One of my project objectives was researching potential tools provided within Archivematica for the characterization, normalization, and validation stages of digital preservation. Each of these stages is a relevant and useful step in the preservation process and, when automated, allows for a productive workflow. Characterization is the process of creating metadata, specifically technical metadata, for an archival object that has been ingested into a preservation system. Normalization is the process of transforming an ingested file format from one file type to another. For example, if an archivist wants to create an access file for an audiovisual object from their preservation file, they may use a rule for normalization to change an MOV wrapper to a MP4 wrapper, allowing for a smaller and easier to access file. Validation (or a quality check (QC)), is a tool used to ensure that all files have been created accurately and follow current format specifications. By validating, an archivist is confirming that the digitized file has not lost any information during the ingest and/or transfer, and that no “bugs” or other coding issues occurred during any of the earlier stages. Archivematica also allows for other preservation processes, including identification, extraction, transcription, and verification.

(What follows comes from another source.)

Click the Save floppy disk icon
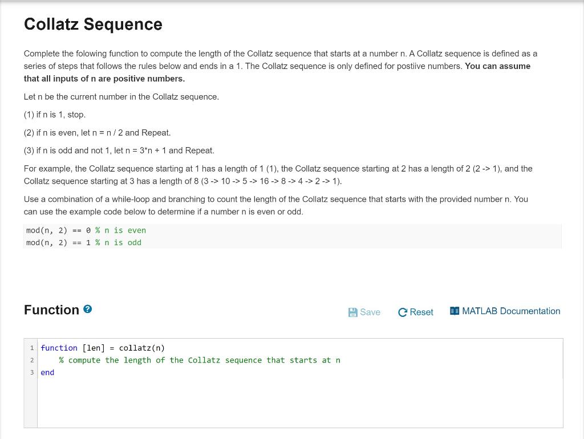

Within Archivematica there are various tools available in each of the stages being researched. Characterization tools available at default for the RAC include FFprobe, MediaInfo, ExifTool and fiwalk. While each of these tools can be employed for productive file characterization, only two are fully oriented for the potential audiovisual formats the RAC intends to ingest: FFprobe and MediaInfo. Since the primary purpose at this stage is to collect technical metadata, the final decision for the selection of the proper tool will depend on the type of desired technical information available within each tool. Since FFprobe functions as an offset tool of FFmpeg, a normalization tool that works primarily in FFV1, the final selection becomes dependent on decisions made later in the preservation process.
The options for normalization tools in Archivematica are just as plentiful. Everything from text files to image files can be normalized within the system. Even with these options, only one tool functions properly for audiovisual files: FFmpeg. Since the RAC’s digitized files were created by third-party vendors to very detailed specifications, the normalization stage of preservation within Archivematica will not need to be undertaken.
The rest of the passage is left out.